NATIONS-UNIES: Le haut-représentant du "Conseil de paix" pour Gaza, Nikolaï Mladenov, a mis en garde mercredi contre un "point de non-retour" en cas d'échec du plan de paix pour le territoire palestinien, actuellement dans l'impasse.

"Gaza n'a plus les moyens de supporter une nouvelle catastrophe. Si le cessez-le-feu s'effondre et que la bande replonge dans une nouvelle escalade généralisée, il n'y aura plus de feuille de route sur laquelle revenir, plus d'administration à déployer et plus rien sur le terrain à reconstruire", a-t-il déclaré devant le Conseil de sécurité de l'ONU.

Les Etats-Unis ont fait approuver par le Hamas fin juillet une feuille de route prévoyant son désarmement et le retrait de l'armée israélienne, qui occupe plus de 60% de la bande de Gaza.

Mais Israël a rejeté le texte, exigeant un désarmement total et vérifiable du Hamas.

La poursuite des frappes israéliennes fait peser un risque pour le cessez-le-feu, a estimé Nikolaï Mladenov.
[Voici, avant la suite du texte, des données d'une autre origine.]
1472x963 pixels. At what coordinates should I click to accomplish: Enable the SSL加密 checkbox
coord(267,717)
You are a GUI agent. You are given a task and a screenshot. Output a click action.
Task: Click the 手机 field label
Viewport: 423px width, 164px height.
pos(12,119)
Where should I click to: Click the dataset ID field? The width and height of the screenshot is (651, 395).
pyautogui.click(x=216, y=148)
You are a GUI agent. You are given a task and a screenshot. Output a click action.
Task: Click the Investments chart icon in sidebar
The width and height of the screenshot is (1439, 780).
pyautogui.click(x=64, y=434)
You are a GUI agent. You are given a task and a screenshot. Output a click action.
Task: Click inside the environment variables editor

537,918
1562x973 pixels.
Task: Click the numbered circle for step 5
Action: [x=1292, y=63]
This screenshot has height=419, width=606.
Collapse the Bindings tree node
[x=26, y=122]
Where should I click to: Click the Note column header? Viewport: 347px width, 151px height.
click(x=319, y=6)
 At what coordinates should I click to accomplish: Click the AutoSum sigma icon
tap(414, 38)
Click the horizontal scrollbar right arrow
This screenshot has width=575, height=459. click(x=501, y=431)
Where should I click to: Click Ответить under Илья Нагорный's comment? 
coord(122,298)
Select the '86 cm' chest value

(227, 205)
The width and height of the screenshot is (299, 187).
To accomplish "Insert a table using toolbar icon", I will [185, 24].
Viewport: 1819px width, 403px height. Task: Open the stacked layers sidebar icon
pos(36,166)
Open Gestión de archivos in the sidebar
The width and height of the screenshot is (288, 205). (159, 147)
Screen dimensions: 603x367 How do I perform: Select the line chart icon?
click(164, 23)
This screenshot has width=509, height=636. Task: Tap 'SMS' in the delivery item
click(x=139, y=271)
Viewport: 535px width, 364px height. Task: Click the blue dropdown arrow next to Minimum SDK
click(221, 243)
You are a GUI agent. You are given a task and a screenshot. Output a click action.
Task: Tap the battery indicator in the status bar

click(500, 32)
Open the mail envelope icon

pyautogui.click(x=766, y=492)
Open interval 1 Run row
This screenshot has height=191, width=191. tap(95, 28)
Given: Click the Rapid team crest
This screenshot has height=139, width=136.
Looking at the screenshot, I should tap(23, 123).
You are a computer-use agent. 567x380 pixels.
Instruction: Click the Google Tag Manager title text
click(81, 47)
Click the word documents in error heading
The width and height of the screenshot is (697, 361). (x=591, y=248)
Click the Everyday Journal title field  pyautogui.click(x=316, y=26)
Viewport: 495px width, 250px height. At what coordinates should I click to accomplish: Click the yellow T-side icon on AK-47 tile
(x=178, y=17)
"Chaque recours à la force qui ne répond pas à une menace imminente, et chaque incident pour lequel le mécanisme de coordination n'a pas été sollicité, coûtent à ce processus quelque chose qu’il sera très difficile de regagner", a-t-il dit.

Il a également regretté que le Hamas poursuive de son côté les entorses au cessez-le-feu.

"Chaque arme encore portée, chaque tunnel dont les travaux se poursuivent et chaque convoi encore entravé fait reculer le processus et fournit un argument à ceux qui veulent reprendre la guerre", a déclaré Nikolaï Mladenov.

"Et comme l'expérience l'a montré, ce sont les civils palestiniens, les femmes et les enfants, qui en subiront les conséquences", a-t-il conclu.